* [Assigned task]: Which lines of the data contain the string "agent"? Show each of them.

* [Dataset records]:
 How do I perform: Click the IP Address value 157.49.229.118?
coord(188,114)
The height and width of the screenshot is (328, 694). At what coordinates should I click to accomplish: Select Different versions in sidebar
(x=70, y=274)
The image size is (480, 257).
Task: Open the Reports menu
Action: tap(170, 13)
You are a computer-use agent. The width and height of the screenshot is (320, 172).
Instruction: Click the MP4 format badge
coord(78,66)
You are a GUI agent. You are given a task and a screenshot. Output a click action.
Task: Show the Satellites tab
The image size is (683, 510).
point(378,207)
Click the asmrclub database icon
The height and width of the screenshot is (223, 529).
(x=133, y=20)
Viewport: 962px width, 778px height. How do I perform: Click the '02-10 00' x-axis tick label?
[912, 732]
--
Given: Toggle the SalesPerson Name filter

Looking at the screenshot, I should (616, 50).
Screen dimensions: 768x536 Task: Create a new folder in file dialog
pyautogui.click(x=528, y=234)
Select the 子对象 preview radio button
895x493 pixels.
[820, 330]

* [Response area]:
You are a computer-use agent. The width and height of the screenshot is (320, 172).
You are a GUI agent. You are given a task and a screenshot. Output a click action.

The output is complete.